Rows from a dataset

■ ■ ■ ■ ■ ■ ■

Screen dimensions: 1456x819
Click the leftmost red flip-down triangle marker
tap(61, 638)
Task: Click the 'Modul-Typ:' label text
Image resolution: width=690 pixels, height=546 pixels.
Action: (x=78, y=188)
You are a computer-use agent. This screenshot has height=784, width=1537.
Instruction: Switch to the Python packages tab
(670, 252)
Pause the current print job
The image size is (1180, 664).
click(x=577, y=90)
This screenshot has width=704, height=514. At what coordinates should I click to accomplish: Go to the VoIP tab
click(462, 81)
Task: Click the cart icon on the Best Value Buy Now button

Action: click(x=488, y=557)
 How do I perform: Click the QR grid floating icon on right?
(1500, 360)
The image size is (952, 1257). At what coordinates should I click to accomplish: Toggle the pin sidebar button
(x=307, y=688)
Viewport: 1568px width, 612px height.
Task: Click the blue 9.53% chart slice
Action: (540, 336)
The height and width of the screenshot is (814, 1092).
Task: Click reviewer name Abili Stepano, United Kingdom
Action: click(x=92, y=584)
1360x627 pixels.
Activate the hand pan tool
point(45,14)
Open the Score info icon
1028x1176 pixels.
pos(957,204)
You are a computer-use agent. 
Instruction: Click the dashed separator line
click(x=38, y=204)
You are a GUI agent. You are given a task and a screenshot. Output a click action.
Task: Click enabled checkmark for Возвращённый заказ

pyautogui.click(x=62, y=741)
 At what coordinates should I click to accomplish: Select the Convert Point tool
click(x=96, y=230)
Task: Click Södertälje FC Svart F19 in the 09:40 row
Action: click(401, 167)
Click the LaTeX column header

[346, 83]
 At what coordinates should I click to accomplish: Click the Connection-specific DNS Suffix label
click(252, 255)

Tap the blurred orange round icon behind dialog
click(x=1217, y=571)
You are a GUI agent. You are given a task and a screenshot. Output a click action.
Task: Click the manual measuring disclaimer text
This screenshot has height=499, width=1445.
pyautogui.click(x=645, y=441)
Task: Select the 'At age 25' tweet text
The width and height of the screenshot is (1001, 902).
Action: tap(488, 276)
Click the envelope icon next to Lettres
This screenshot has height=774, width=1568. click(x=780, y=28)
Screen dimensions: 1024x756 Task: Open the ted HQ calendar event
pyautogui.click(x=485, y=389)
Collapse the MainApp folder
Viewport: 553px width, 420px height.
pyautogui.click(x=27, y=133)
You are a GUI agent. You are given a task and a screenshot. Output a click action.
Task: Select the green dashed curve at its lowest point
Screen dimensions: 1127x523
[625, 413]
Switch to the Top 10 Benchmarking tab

■ ■ ■ ■ ■ ■ ■

Job - Copy all of the items above, line for line, without changing anything.

Full solution -
Screen dimensions: 1456x819
Click the leftmost red flip-down triangle marker
tap(61, 638)
Task: Click the 'Modul-Typ:' label text
Image resolution: width=690 pixels, height=546 pixels.
Action: (x=78, y=188)
You are a computer-use agent. This screenshot has height=784, width=1537.
Instruction: Switch to the Python packages tab
(670, 252)
Pause the current print job
The image size is (1180, 664).
click(x=577, y=90)
This screenshot has width=704, height=514. At what coordinates should I click to accomplish: Go to the VoIP tab
click(462, 81)
Task: Click the cart icon on the Best Value Buy Now button

Action: click(x=488, y=557)
 How do I perform: Click the QR grid floating icon on right?
(1500, 360)
The image size is (952, 1257). At what coordinates should I click to accomplish: Toggle the pin sidebar button
(x=307, y=688)
Viewport: 1568px width, 612px height.
Task: Click the blue 9.53% chart slice
Action: (540, 336)
The height and width of the screenshot is (814, 1092).
Task: Click reviewer name Abili Stepano, United Kingdom
Action: click(x=92, y=584)
1360x627 pixels.
Activate the hand pan tool
point(45,14)
Open the Score info icon
1028x1176 pixels.
pos(957,204)
You are a computer-use agent. 
Instruction: Click the dashed separator line
click(x=38, y=204)
You are a GUI agent. You are given a task and a screenshot. Output a click action.
Task: Click enabled checkmark for Возвращённый заказ

pyautogui.click(x=62, y=741)
 At what coordinates should I click to accomplish: Select the Convert Point tool
click(x=96, y=230)
Task: Click Södertälje FC Svart F19 in the 09:40 row
Action: click(401, 167)
Click the LaTeX column header

[346, 83]
 At what coordinates should I click to accomplish: Click the Connection-specific DNS Suffix label
click(252, 255)

Tap the blurred orange round icon behind dialog
click(x=1217, y=571)
You are a GUI agent. You are given a task and a screenshot. Output a click action.
Task: Click the manual measuring disclaimer text
This screenshot has height=499, width=1445.
pyautogui.click(x=645, y=441)
Task: Select the 'At age 25' tweet text
The width and height of the screenshot is (1001, 902).
Action: tap(488, 276)
Click the envelope icon next to Lettres
This screenshot has height=774, width=1568. click(x=780, y=28)
Screen dimensions: 1024x756 Task: Open the ted HQ calendar event
pyautogui.click(x=485, y=389)
Collapse the MainApp folder
Viewport: 553px width, 420px height.
pyautogui.click(x=27, y=133)
You are a GUI agent. You are given a task and a screenshot. Output a click action.
Task: Select the green dashed curve at its lowest point
Screen dimensions: 1127x523
[625, 413]
Switch to the Top 10 Benchmarking tab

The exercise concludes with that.